Majalah Farmasetika – Pasien COVID-19 mungkin mengalami gejala yang lebih parah pada kali kedua mereka terinfeksi, menurut penelitian yang dirilis Selasa yang mengonfirmasi bahwa mungkin untuk tertular penyakit yang berpotensi mematikan lebih dari satu kali.
Sebuah studi yang diterbitkan dalam jurnal The Lancet Infectious Diseases memetakan kasus infeksi ulang COVID-19 pertama yang dikonfirmasi di Amerika Serikat – negara yang paling parah terkena pandemi – dan menunjukkan bahwa paparan virus mungkin tidak menjamin kekebalan di masa depan.
Pasien, seorang pria Nevada berusia 25 tahun, terinfeksi dengan dua varian SARS-CoV-2 yang berbeda, virus yang menyebabkan COVID-19, dalam jangka waktu 48 hari.
Infeksi kedua lebih parah daripada yang pertama, mengakibatkan pasien dirawat di rumah sakit dengan bantuan oksigen.
Makalah itu mencatat empat kasus infeksi ulang lainnya yang dikonfirmasi secara global, dengan masing-masing satu pasien di Belgia, Belanda, Hong Kong dan Ekuador.
Para ahli mengatakan kemungkinan infeksi ulang dapat berdampak besar pada bagaimana dunia berjuang melalui pandemi.
Secara khusus, ini dapat mempengaruhi perburuan vaksin penelitian farmasi saat ini.
“Kemungkinan infeksi ulang dapat memiliki implikasi yang signifikan bagi pemahaman kita tentang kekebalan COVID-19, terutama jika tidak ada vaksin yang efektif,” kata Mark Pandori, dari Laboratorium Kesehatan Masyarakat Negara Bagian Nevada dan penulis studi senior.
“Kami membutuhkan lebih banyak penelitian untuk memahami berapa lama kekebalan dapat bertahan bagi orang yang terpapar SARS-CoV-2 dan mengapa beberapa dari infeksi kedua ini, meski jarang, muncul sebagai lebih parah.” Lanjutnya
Kekebalan tidak berfungsi?
Vaksin bekerja dengan memicu respons kekebalan alami tubuh terhadap patogen tertentu, mempersenjatai dengan antibodi untuk melawan gelombang infeksi di masa depan.
Tetapi sama sekali tidak jelas berapa lama antibodi COVID-19 bertahan.
Untuk beberapa penyakit, seperti campak, infeksi memberikan kekebalan seumur hidup. Untuk patogen lain, kekebalan mungkin cepat berlalu.

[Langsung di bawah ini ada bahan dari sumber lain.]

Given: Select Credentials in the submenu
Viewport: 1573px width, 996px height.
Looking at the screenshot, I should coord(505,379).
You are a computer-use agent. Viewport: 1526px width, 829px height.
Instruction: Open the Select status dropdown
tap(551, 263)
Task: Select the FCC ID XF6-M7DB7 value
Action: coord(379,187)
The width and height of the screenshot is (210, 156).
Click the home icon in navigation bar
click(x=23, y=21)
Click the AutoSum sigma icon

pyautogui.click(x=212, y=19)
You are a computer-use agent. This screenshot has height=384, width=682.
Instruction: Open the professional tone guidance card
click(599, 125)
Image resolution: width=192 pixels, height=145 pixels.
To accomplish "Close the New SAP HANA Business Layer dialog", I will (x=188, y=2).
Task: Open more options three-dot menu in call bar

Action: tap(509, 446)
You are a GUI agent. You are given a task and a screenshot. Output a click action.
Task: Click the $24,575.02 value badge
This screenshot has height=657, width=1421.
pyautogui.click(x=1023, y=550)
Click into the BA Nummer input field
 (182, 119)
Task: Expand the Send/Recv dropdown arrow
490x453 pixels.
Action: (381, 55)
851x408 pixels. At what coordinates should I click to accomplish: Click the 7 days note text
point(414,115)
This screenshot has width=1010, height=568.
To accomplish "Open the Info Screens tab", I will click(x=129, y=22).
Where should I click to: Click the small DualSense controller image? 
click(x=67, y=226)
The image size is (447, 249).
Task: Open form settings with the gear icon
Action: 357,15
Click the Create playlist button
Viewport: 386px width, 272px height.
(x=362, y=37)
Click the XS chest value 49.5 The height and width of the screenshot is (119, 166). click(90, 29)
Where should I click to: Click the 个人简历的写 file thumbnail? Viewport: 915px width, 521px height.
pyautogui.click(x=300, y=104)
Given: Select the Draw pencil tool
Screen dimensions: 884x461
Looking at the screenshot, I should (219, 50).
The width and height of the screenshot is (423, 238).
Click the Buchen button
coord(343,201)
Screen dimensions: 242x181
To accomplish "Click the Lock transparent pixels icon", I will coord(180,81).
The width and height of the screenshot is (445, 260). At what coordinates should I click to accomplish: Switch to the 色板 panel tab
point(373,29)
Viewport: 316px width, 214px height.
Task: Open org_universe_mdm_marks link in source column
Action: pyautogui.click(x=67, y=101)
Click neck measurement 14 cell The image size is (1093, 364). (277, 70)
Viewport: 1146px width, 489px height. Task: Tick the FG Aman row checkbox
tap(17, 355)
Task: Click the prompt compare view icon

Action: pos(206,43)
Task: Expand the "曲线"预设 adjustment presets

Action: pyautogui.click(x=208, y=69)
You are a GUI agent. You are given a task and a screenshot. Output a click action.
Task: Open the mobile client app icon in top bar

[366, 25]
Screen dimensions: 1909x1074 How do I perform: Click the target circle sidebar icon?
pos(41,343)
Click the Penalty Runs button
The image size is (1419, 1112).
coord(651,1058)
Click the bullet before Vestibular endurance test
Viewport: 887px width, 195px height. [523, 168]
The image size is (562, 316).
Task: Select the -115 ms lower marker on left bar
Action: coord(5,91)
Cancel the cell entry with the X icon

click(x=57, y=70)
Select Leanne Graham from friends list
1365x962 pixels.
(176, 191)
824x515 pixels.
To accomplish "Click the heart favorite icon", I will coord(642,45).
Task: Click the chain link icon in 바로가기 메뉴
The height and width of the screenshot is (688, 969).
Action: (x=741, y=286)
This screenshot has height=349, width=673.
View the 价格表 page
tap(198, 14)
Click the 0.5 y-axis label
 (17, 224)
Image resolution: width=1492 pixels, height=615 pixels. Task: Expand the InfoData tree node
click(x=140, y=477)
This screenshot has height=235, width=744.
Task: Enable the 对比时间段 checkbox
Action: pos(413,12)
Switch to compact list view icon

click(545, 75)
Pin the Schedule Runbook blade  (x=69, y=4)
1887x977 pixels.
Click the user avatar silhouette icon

Para penulis mengatakan pasien AS bisa saja terpapar virus dalam dosis sangat tinggi untuk kedua kalinya, memicu reaksi yang lebih akut.
Atau, itu mungkin jenis virus yang lebih ganas.
Hipotesis lain adalah mekanisme yang dikenal sebagai peningkatan ketergantungan antibodi – yaitu, ketika antibodi benar-benar memperburuk infeksi berikutnya, seperti demam berdarah.
Para peneliti menunjukkan bahwa infeksi ulang dalam bentuk apa pun tetap langka, dengan hanya segelintir kasus yang dikonfirmasi dari puluhan juta infeksi COVID-19 secara global.
Namun, karena banyak kasus tidak menunjukkan gejala dan oleh karena itu tidak mungkin dites positif pada awalnya, mungkin tidak mungkin untuk mengetahui apakah kasus COVID-19 tertentu adalah infeksi pertama atau kedua.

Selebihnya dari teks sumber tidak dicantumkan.